V1昇格を目指すチームの変化として注目したいのが「パワフルさ」です。トレーナーが変わり、筋力アップのトレーニングが例年より多くなりました。これまでは、テクニックや粘り強さを持っていながら、「プレーの強さ」という部分では特に際立っていなかったグリーンウイングスにとって、大きなポイントになりそうです。田中選手も、「めっちゃパワーが付きました!『筋肉が付いたね』と言われると選手としては嬉しい(笑)」と自慢の力こぶを披露してくれます。
新シーズンも、サーブで攻め、高さのあるミドルブロッカーを中心に攻撃を組み立てるチームのスタイルは継続。その中で、ラリーや、苦しい展開になった時には、必ずエースである田中選手にボールが回ってきます。田中選手は、「マークは厳しくなるだろうが、ムキにならずコートを見る余裕をもってプレーしたい。自分次第で結果が変わるので、エースとしても頼ってもらえるようになりたい」と、責任と覚悟を語ってくれました。

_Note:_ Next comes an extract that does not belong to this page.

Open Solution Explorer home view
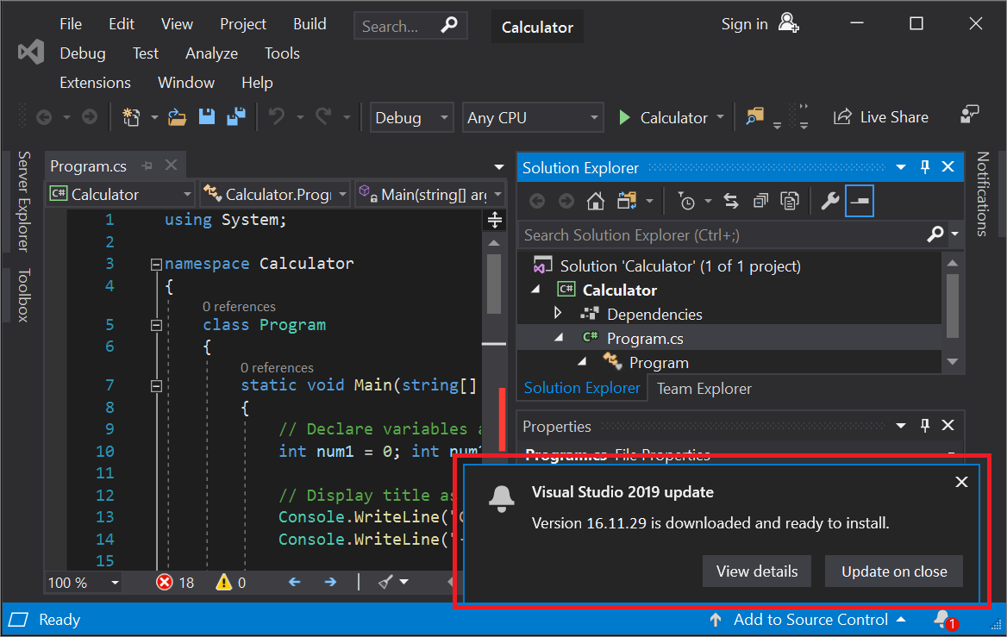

新チームには高卒、大卒のフレッシュな選手が加わる中、田中選手は5シーズン目に突入。プレー以外でもチームを引っ張る立場になりました。「チームや仲間が苦しい時にフォローや声掛けができれば、チームで乗り越えられる。自分からも積極的に発信して、コミュニケーションを大事にやっていきたい」とチーム全体への影響力も自覚しています。
選手として、人として、たくましさを増した田中選手率いる、群馬銀行グリーンウイングスのV1昇格。今シーズンこそ達成できる予感がします。